4) The need for creative solutions.
The need to eat and clothe ourselves and buy useful things is never going away, and we need to be a lot more creative in the way we do that to meet challenges like climate change and affordability. Unfortunately, very few people in leadership roles now have experience in the making of physical objects, and there is a general lack of the cognitive diversity needed to drive the innovation we need.
Making things is complicated, and a lot of our big businesses seem to shy away from the difficult – I’d refer you to the previous example of timber processing. The “too hard” pile just seems to keep growing and is likely tied to shareholder and board pressure for maximum short-term profit on managers, who see their career as successive assignments, which disincentivises the long view in planning.
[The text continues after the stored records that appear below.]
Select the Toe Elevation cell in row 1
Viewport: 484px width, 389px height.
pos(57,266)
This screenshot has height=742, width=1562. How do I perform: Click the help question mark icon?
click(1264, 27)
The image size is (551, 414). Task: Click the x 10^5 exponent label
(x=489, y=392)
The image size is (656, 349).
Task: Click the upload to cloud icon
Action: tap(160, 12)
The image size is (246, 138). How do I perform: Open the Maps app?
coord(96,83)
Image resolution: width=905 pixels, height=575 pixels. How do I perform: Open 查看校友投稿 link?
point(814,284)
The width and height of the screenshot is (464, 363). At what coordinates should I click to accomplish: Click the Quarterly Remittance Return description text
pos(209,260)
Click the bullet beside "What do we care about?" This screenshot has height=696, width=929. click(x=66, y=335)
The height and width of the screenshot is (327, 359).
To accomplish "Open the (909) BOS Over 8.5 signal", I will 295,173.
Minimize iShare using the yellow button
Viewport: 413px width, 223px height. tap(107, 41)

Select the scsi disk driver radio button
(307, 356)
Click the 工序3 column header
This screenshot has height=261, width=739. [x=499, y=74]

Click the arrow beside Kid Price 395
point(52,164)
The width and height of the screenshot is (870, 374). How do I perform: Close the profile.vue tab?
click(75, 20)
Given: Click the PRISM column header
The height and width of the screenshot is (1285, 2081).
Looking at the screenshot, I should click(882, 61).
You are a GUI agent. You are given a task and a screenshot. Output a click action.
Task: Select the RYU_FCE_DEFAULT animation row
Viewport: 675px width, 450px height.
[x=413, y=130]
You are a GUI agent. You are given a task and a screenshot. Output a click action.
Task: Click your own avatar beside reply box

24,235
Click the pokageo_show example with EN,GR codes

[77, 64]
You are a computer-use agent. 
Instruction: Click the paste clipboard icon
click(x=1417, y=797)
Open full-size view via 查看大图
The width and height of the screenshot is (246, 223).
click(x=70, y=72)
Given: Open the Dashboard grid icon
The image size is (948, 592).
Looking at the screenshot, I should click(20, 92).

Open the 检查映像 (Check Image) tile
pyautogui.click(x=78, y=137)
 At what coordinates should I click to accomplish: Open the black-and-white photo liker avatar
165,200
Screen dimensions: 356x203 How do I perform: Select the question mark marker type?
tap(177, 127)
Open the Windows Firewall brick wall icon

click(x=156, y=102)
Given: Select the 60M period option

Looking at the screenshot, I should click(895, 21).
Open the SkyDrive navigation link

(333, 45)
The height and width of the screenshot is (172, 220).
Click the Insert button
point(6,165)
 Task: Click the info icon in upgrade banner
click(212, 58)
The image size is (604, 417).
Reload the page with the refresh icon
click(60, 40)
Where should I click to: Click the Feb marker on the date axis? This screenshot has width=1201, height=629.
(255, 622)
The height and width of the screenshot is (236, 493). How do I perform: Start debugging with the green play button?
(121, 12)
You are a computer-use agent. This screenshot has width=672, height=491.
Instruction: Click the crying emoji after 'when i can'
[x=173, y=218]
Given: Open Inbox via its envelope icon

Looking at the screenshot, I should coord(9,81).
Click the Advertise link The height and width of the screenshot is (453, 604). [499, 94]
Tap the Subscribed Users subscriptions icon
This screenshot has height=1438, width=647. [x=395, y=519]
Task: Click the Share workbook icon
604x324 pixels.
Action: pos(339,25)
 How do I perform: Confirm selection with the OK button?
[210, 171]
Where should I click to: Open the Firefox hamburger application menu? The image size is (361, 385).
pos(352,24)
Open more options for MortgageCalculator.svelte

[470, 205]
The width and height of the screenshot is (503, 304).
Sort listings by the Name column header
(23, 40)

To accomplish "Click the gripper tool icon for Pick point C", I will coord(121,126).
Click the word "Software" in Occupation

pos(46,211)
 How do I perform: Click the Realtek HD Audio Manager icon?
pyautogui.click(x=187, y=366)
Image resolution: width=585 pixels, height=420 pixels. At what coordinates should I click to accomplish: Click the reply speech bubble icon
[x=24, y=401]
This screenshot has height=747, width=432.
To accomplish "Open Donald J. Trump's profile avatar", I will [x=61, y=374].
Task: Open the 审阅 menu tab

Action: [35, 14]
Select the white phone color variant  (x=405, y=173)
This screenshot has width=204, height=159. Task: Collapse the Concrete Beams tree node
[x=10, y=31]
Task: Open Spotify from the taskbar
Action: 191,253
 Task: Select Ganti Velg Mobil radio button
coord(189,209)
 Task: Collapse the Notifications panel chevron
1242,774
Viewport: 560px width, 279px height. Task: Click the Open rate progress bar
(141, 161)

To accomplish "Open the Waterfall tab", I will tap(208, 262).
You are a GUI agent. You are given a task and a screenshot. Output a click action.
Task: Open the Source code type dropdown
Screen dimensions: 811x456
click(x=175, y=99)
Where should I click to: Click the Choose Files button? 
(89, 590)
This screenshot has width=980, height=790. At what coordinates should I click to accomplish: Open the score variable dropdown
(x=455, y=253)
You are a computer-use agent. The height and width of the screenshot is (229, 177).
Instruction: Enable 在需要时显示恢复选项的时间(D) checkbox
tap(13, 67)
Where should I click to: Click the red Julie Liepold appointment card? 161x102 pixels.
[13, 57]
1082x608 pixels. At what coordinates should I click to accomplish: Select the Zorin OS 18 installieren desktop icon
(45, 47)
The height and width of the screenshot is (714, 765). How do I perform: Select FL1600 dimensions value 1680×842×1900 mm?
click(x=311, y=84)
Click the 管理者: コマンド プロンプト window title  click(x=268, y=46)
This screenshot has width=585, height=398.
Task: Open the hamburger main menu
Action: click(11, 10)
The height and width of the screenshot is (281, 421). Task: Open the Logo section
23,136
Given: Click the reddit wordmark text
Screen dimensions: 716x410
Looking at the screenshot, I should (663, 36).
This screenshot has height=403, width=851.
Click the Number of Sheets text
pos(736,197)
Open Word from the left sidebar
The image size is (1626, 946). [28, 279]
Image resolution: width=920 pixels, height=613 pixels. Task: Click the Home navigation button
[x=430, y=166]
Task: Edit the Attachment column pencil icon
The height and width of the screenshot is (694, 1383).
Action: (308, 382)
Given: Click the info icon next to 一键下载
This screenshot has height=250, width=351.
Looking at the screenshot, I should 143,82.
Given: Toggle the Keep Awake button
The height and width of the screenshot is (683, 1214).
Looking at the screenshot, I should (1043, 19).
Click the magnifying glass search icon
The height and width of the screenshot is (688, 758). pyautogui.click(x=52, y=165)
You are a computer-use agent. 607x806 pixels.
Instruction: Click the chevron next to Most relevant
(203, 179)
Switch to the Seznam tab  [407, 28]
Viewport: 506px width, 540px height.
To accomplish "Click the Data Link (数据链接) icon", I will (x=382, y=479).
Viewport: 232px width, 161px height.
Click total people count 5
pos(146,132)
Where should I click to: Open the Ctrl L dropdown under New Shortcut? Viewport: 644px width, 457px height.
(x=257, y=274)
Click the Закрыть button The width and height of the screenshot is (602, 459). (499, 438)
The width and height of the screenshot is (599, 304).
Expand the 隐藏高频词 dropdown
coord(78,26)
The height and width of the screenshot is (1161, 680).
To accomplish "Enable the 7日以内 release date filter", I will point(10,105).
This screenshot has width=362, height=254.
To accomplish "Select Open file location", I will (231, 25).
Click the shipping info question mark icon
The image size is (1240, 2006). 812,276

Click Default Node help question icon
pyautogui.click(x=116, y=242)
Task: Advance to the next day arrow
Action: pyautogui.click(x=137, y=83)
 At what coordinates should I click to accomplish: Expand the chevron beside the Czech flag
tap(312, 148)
There is also an apparent lack of government understanding of, and action on, the need to organise New Zealand supply chains as a cohesive whole. There are several things militating against that idea. We have three year electoral cycles ruled by partisanship and doctrine, and cross party consensus in central government, to make durable changes, seems nearly impossible. Local governments and entrenched groups want to protect their assets and turf, but lack adequate resources to develop them.
The fruitless attempt to automate the Port of Auckland’s container handling is emblematic of those shortcomings. That there has been so little intervention or even comment from central government on a failed project of national importance, run by a local council-dominated company, is astonishing.
5) High risk tolerance and short planning timeframes.
Material and capacity stockpiles smooth out mismatches between supply and demand if properly planned, but require a realistic risk appraisal and long term planning.
Switzerland has the Federal Office for National Economic Supply to manage mandated stockpiles of foodstuffs, energy, therapeutic products and industrial goods that includes essentials that range from fuel (4.5 months supply) to antibiotics (three months).
We hear much about the United States strategic oil reserve, but it also keeps things like the National Defense Reserve Fleet of predominantly merchant ships stored in mothballs – just in case.
Solutions of this type need careful organization to avoid costs becoming prohibitive, but what price shortages of essential items, or the means to move them?
Closing remarks
Supply chains have to be actively managed because the world keeps evolving, requiring planning for, and responding to, change. The decisions involved need to be made on the basis of what is politically, physically, and financially possible, and in awareness of the cognitive biases that affect us as individuals and in groups.
It is beyond time to change the way we manage our supply chains, and we need to tap in to the creativity of real cognitive diversity, for it is using differences in approach that will make us strong and resilient.